Completed this year, the 273-square-metre apartment occupies an entire floor of a building in the city's Raval quarter, just a few metres from La Rambla. While the apartment's front facade looks out across Boqueria market, a stepped 68-square-metre terrace sits at the rear.
While removing the apartment's "small obsolete rooms" and inserting glass partitions to create a more open layout, Nook Architects took care to preserve the apartment's original features.
From the outset, the client – a translator and writer – stipulated that she needed the apartment to function as a work space, as well as a place to host friends and family.
The Barcelona-based architects explained: "With this strong focus on versatility, she wanted the uses of different rooms to be interchangeable so as not to create any sort of spatial hierarchy."

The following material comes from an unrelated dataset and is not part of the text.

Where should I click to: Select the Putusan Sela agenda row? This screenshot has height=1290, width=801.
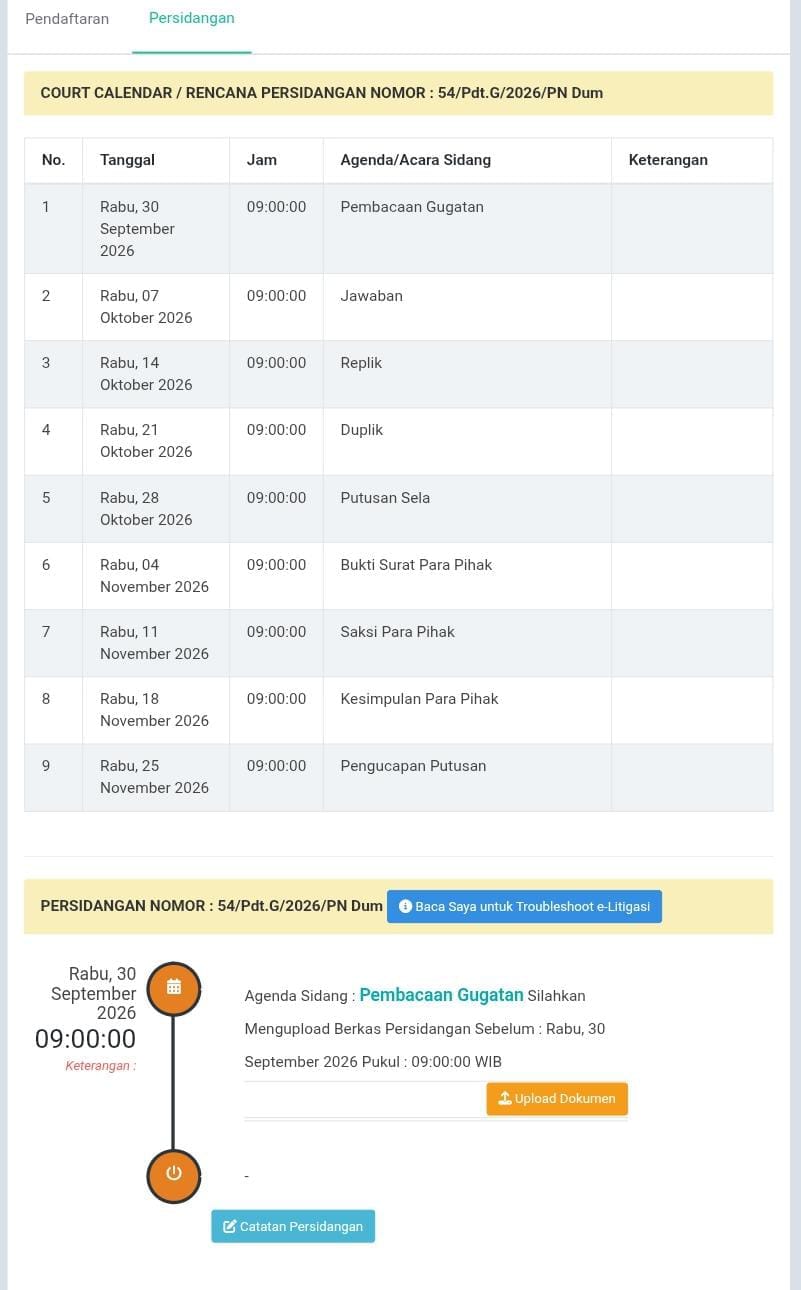398,509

Entered off a central stairwell, a pathway circles the perimeter of the apartment connecting each of its rooms, which can be separated off by large sliding doors that disappear into the walls. Glass panel walls and doors with timber and metal frames allow light to flow through the rooms even when doors are shut.
"We opted for a form of room division that is lightweight, transparent and practical," said the architects. "As a result, areas could be isolated from one another, yet remain visible."

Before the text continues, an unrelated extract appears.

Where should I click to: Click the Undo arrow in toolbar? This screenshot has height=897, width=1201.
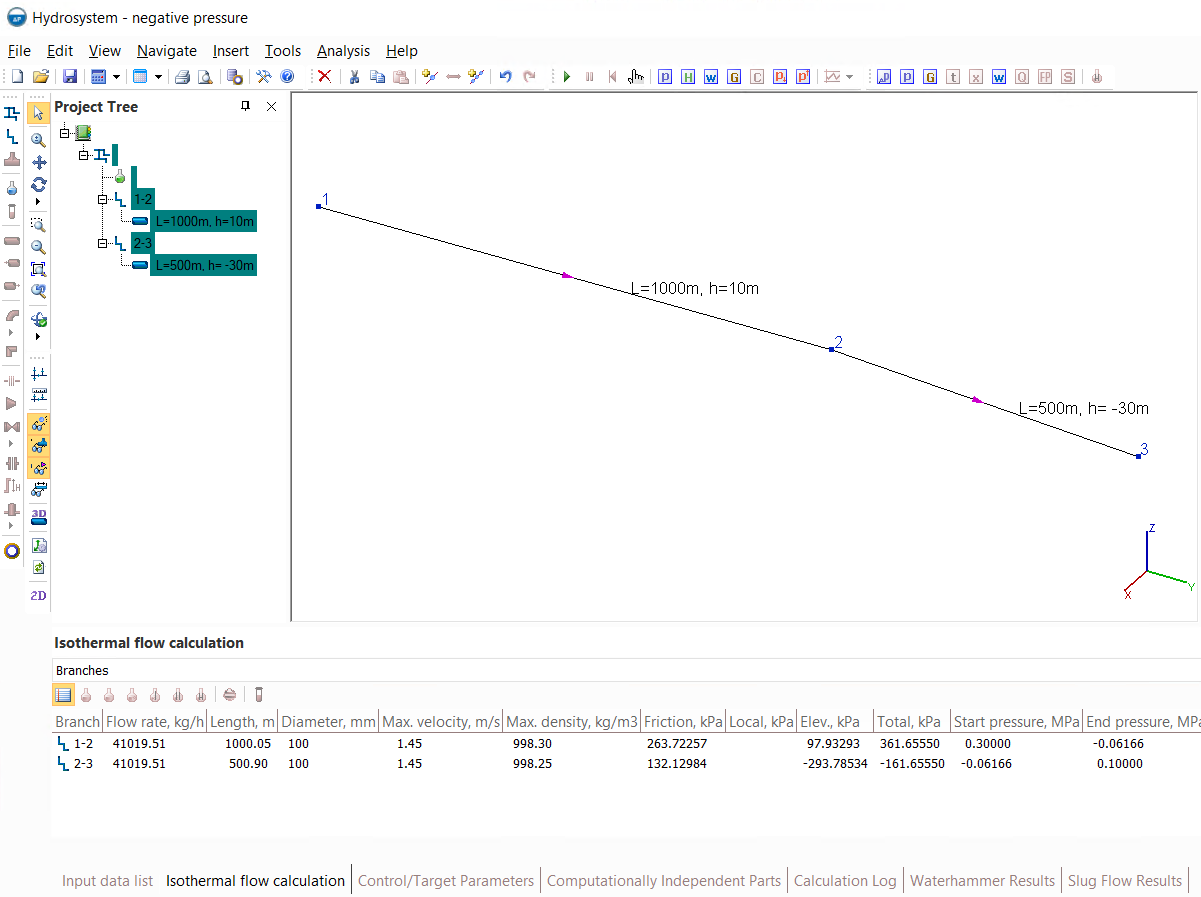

Spanning the entire width of the apartment, the kitchen sits at the centre of the plan, linking to all other areas in the apartment through its four doorways.

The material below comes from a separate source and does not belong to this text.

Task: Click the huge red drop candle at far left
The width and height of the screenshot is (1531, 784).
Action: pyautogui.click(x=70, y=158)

Windows that look into a central lightwell provide daylight in the kitchen, bathroom, laundry and storage rooms.
Sandwiched by two Crittal glass screens, the master bedroom with its adjoining bathroom, wardrobe and office functions as a "flat within a flat" said the architects. If needed, the office space can also be used as a second bedroom, satisfying the client's need for flexibility.
Floating shelves that mimic the apartment's original exposed beams were incorporated into the design to provide storage space for the client's sizable book collection – hence the project title, The Bookcase.
"We transformed the apartment into one great bookcase, using large wooden shelves to accommodate the client's collection of more than four thousand books," explained the architects.
"We integrated the shelving with the existing wooden beams so as to give a sense of linearity and achieve continuity from one side of the room to the other. The same lineal aesthetic was applied to other elements in the apartment, such as the bathrooms, kitchen and clothes storage."
As well as uncovering the apartment's original beams, the Barcelona-based architects were able to recondition the original roofing blocks, floor tiles and joinery. New materials, including wood shelving, steel room dividers, and concrete worktops, sinks and flooring, were selected to complement the building's original surfaces.
On the terrace, the architects focused on restoring the original elements, such as the balustrades and existing ceramic tiles. Here, the layout was reconfigured to create overlapping sections on different levels.
Led by architects Ana García, Joan G Cortés and Rubén F Berenguer, Nook Architects primarily works on refurbishment projects in Barcelona's historic buildings.
The studio – which ranked at number 90 on the inaugural Dezeen Hot List – also recently completed a bed and breakfast featuring vibrant blue tiles and cobalt-hued paintwork, and a flat where mirrors create the illusion of extra space.